Bagamoyo Arts and Cultural Institute
- Abbreviation: TaSUBa
- Predecessor: Bagamoyo College of Arts
- Formation: 2007
- Type: Governmental organisation
- Headquarters: Bagamoyo
- Region served: Tanzania
- Official languages: English and Kiswahili
- Principal: Dr. Herbert Francis Makoye
- Parent organization: Ministry of Information, Youth, Culture and Sports
- Website: Institute website

= Bagamoyo Arts and Cultural Institute =

Tanzanian cultural institute

The Bagamoyo Arts and Cultural Institute (Taasisi ya Sanaa na Utamaduni Bagamoyo, TaSUBa) is a semi-autonomous governmental organisation in Bagamoyo, Tanzania, for training, research and consultancy services in visual and performing arts and culture. The institute organizes the yearly International Festival of Arts and Culture in Bagamoyo and has been known internationally for its performing arts ensemble The Bagamoyo Players since 1990.
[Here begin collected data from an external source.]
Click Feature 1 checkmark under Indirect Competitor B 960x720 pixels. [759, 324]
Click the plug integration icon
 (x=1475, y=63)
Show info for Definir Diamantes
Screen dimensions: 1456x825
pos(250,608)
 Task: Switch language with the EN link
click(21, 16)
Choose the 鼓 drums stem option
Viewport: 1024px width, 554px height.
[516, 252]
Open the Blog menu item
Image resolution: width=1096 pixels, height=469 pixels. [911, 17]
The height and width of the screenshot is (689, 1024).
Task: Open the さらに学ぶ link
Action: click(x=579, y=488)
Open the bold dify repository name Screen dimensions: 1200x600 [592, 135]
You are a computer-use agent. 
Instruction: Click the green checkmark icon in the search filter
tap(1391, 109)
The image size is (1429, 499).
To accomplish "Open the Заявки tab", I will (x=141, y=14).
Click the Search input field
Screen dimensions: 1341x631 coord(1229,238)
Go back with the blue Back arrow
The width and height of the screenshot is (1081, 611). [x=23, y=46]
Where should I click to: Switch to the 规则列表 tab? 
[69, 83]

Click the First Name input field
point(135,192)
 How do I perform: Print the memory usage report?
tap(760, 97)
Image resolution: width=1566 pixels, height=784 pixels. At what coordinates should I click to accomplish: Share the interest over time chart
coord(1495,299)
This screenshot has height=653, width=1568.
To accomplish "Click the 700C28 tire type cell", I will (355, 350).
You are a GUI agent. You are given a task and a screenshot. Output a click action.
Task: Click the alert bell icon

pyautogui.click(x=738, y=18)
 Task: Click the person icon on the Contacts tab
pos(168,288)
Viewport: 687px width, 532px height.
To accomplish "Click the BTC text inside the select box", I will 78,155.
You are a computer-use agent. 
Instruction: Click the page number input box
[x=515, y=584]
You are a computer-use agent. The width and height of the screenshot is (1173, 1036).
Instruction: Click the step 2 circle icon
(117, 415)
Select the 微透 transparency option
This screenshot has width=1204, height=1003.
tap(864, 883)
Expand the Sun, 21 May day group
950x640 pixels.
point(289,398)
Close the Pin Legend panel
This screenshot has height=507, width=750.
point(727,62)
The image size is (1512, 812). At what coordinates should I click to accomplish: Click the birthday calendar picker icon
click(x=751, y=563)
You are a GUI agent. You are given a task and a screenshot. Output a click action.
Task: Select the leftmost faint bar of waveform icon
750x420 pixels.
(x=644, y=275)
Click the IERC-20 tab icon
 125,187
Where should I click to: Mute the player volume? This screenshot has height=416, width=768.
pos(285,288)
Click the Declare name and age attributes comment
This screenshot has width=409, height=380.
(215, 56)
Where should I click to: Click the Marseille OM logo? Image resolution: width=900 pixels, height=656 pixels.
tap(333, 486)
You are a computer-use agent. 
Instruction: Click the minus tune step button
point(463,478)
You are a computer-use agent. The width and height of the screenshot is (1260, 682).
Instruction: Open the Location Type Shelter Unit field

==History and current activities==

TaSUBa was established by The United Republic of Tanzania in accordance with the Executive Agencies Act No. 30 of 1997 and Government Notice No. 220 of November 2007. The institute replaced the former Bagamoyo College of Arts, established in 1981, in order to better correspond to the changing role of performing arts of Tanzania. Its aims and mission are to "encourage the development of Tanzanian arts and culture, to promote their use as a record of contemporary life and manners, to promote education about film, television and the moving image generally, and their impact on society."

According to the book Art in Eastern Africa, "students from different parts of Tanzania and abroad meet and receive training in various fields and genres of arts. Here the youth study fine arts, modeling, sculpture, braiding, traditional and modern music, modern dances and traditional dances from the tribes of Tanzania. They also learn stage arts and techniques, costumes and fashion design." The institute offers both certificate and diploma courses in various specialisations.

The Bagamoyo Players, composed of experienced members of the institute, are a performing arts ensemble, created in 1990. This group consists of artists who present traditional and modern dance, music, drama, acrobatics and comedy performances at festivals and other events both in Tanzania and abroad. In 1992, the Bagamoyo Players were one of three African groups to accompany the Brazilian songwriter Milton Nascimento on the world music project One World One Voice, where Peter Gabriel and Sting were also involved. Prominent former artists and teachers of the institute were musician Hukwe Zawose, as well as actors and dancers John Mponda and Nkwabi Ng'hangasamala, the father of popular Tanzanian singer Nshoma.

Furthermore, the institute organizes the yearly International Festival of Arts and Culture, which gives opportunity for performances for diverse audiences, for example schoolchildren, and promotes live interactions with other African or international artists.